Top of DATASET RECORDS
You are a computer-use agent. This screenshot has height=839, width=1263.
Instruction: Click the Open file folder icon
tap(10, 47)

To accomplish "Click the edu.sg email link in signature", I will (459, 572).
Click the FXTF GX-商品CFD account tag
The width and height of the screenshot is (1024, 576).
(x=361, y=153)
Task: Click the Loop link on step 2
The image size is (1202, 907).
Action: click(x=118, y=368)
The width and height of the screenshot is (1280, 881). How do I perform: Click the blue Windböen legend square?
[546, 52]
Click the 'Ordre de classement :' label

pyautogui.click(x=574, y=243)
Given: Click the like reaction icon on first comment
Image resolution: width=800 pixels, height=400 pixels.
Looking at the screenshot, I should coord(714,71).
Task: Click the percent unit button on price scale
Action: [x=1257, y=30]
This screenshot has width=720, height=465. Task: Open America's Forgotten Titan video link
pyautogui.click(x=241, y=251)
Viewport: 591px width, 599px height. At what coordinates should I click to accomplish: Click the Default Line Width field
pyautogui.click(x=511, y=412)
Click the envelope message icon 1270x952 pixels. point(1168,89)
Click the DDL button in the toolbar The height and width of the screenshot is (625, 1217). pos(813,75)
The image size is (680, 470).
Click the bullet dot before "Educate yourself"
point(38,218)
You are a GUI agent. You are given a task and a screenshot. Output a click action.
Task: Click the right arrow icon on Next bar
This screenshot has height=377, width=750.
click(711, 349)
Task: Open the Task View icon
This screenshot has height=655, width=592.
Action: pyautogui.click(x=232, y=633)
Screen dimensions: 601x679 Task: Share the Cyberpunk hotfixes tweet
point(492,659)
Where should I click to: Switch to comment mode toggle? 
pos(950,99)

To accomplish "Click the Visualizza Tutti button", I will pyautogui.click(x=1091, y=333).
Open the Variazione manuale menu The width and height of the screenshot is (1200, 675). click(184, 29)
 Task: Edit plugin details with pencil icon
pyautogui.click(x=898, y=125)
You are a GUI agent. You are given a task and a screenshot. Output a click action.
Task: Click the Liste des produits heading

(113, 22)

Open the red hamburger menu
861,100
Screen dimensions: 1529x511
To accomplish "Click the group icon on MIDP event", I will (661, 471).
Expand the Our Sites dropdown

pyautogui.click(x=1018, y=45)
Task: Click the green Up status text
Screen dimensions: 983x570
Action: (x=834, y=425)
Bottom of DATASET RECORDS
• _EXERCISE DESCRIPTION_: Your answer should be all of the records, transcribed exactly.

• _ANSWER AREA_:
You are a computer-use agent. This screenshot has height=839, width=1263.
Instruction: Click the Open file folder icon
tap(10, 47)

To accomplish "Click the edu.sg email link in signature", I will (459, 572).
Click the FXTF GX-商品CFD account tag
The width and height of the screenshot is (1024, 576).
(x=361, y=153)
Task: Click the Loop link on step 2
The image size is (1202, 907).
Action: click(x=118, y=368)
The width and height of the screenshot is (1280, 881). How do I perform: Click the blue Windböen legend square?
[546, 52]
Click the 'Ordre de classement :' label

pyautogui.click(x=574, y=243)
Given: Click the like reaction icon on first comment
Image resolution: width=800 pixels, height=400 pixels.
Looking at the screenshot, I should coord(714,71).
Task: Click the percent unit button on price scale
Action: [x=1257, y=30]
This screenshot has width=720, height=465. Task: Open America's Forgotten Titan video link
pyautogui.click(x=241, y=251)
Viewport: 591px width, 599px height. At what coordinates should I click to accomplish: Click the Default Line Width field
pyautogui.click(x=511, y=412)
Click the envelope message icon 1270x952 pixels. point(1168,89)
Click the DDL button in the toolbar The height and width of the screenshot is (625, 1217). pos(813,75)
The image size is (680, 470).
Click the bullet dot before "Educate yourself"
point(38,218)
You are a GUI agent. You are given a task and a screenshot. Output a click action.
Task: Click the right arrow icon on Next bar
This screenshot has height=377, width=750.
click(711, 349)
Task: Open the Task View icon
This screenshot has height=655, width=592.
Action: pyautogui.click(x=232, y=633)
Screen dimensions: 601x679 Task: Share the Cyberpunk hotfixes tweet
point(492,659)
Where should I click to: Switch to comment mode toggle? 
pos(950,99)

To accomplish "Click the Visualizza Tutti button", I will pyautogui.click(x=1091, y=333).
Open the Variazione manuale menu The width and height of the screenshot is (1200, 675). click(184, 29)
 Task: Edit plugin details with pencil icon
pyautogui.click(x=898, y=125)
You are a GUI agent. You are given a task and a screenshot. Output a click action.
Task: Click the Liste des produits heading

(113, 22)

Open the red hamburger menu
861,100
Screen dimensions: 1529x511
To accomplish "Click the group icon on MIDP event", I will (661, 471).
Expand the Our Sites dropdown

pyautogui.click(x=1018, y=45)
Task: Click the green Up status text
Screen dimensions: 983x570
Action: (x=834, y=425)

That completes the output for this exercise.